Exactly the lines from the one containing "Instruction: Select the" to the last line of the records, inclusive, are to be transcribed; include no others.

[Materials provided — start]

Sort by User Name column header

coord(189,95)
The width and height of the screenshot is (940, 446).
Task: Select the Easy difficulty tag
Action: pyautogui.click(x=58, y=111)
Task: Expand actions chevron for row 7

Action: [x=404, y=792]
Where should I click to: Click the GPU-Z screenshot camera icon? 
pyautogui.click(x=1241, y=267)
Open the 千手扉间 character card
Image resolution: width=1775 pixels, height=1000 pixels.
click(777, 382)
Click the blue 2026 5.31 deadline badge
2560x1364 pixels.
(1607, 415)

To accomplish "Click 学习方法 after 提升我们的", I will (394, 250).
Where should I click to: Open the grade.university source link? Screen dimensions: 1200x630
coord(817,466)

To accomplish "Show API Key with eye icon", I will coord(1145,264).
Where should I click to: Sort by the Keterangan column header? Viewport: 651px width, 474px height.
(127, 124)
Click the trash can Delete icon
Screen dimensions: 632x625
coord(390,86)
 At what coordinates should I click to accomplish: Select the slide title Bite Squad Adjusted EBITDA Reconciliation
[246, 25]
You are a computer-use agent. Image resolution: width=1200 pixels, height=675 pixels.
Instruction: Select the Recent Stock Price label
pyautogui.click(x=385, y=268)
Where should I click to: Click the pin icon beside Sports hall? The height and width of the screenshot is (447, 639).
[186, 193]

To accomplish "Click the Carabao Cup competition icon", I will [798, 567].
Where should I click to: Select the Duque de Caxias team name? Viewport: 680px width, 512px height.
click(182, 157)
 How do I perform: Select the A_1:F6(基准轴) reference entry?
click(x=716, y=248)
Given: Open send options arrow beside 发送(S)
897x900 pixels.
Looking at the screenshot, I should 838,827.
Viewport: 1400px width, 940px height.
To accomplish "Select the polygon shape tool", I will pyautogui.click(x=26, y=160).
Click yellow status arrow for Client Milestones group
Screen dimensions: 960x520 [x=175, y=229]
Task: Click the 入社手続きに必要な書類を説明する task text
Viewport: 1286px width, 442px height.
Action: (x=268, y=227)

[Materials provided — finish]

## Solution to this problem
Instruction: Select the Recent Stock Price label
pyautogui.click(x=385, y=268)
Where should I click to: Click the pin icon beside Sports hall? The height and width of the screenshot is (447, 639).
[186, 193]

To accomplish "Click the Carabao Cup competition icon", I will [798, 567].
Where should I click to: Select the Duque de Caxias team name? Viewport: 680px width, 512px height.
click(182, 157)
 How do I perform: Select the A_1:F6(基准轴) reference entry?
click(x=716, y=248)
Given: Open send options arrow beside 发送(S)
897x900 pixels.
Looking at the screenshot, I should 838,827.
Viewport: 1400px width, 940px height.
To accomplish "Select the polygon shape tool", I will pyautogui.click(x=26, y=160).
Click yellow status arrow for Client Milestones group
Screen dimensions: 960x520 [x=175, y=229]
Task: Click the 入社手続きに必要な書類を説明する task text
Viewport: 1286px width, 442px height.
Action: (x=268, y=227)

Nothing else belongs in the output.